→ Description of the task
Below are some records. Return exactly the lines from the one containing "[Facebook] (216, 14)" through the one containing "Torcida (534, 1296)", both included, and only those.
===== Source information =====
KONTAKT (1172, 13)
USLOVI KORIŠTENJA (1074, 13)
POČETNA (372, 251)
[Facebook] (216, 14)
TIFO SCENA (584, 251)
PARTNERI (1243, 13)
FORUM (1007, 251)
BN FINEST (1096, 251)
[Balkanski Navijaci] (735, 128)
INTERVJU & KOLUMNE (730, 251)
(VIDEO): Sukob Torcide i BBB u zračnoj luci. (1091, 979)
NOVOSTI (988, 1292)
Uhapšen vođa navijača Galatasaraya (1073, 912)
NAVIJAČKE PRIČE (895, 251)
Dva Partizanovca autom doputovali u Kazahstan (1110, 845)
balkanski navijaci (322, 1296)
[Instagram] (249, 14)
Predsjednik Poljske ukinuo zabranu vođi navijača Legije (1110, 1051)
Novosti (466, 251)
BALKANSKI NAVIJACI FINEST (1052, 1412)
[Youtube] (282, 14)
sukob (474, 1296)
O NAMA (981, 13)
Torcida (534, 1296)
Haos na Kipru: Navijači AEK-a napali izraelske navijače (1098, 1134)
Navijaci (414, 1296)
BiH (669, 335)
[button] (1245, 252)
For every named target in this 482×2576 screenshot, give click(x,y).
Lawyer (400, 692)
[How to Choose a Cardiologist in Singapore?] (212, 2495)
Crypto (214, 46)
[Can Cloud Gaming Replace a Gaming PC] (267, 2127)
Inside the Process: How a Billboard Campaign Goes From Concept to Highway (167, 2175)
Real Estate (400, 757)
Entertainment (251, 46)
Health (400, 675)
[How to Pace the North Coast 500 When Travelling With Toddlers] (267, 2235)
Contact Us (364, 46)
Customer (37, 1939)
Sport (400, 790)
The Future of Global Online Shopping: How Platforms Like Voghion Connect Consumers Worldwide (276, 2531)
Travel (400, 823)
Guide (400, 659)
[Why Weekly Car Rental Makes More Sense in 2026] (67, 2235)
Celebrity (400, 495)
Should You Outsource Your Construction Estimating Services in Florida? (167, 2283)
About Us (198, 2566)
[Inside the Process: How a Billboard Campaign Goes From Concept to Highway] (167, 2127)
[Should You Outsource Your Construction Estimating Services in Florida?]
=====
→ Response to this task
[Facebook] (216, 14)
TIFO SCENA (584, 251)
PARTNERI (1243, 13)
FORUM (1007, 251)
BN FINEST (1096, 251)
[Balkanski Navijaci] (735, 128)
INTERVJU & KOLUMNE (730, 251)
(VIDEO): Sukob Torcide i BBB u zračnoj luci. (1091, 979)
NOVOSTI (988, 1292)
Uhapšen vođa navijača Galatasaraya (1073, 912)
NAVIJAČKE PRIČE (895, 251)
Dva Partizanovca autom doputovali u Kazahstan (1110, 845)
balkanski navijaci (322, 1296)
[Instagram] (249, 14)
Predsjednik Poljske ukinuo zabranu vođi navijača Legije (1110, 1051)
Novosti (466, 251)
BALKANSKI NAVIJACI FINEST (1052, 1412)
[Youtube] (282, 14)
sukob (474, 1296)
O NAMA (981, 13)
Torcida (534, 1296)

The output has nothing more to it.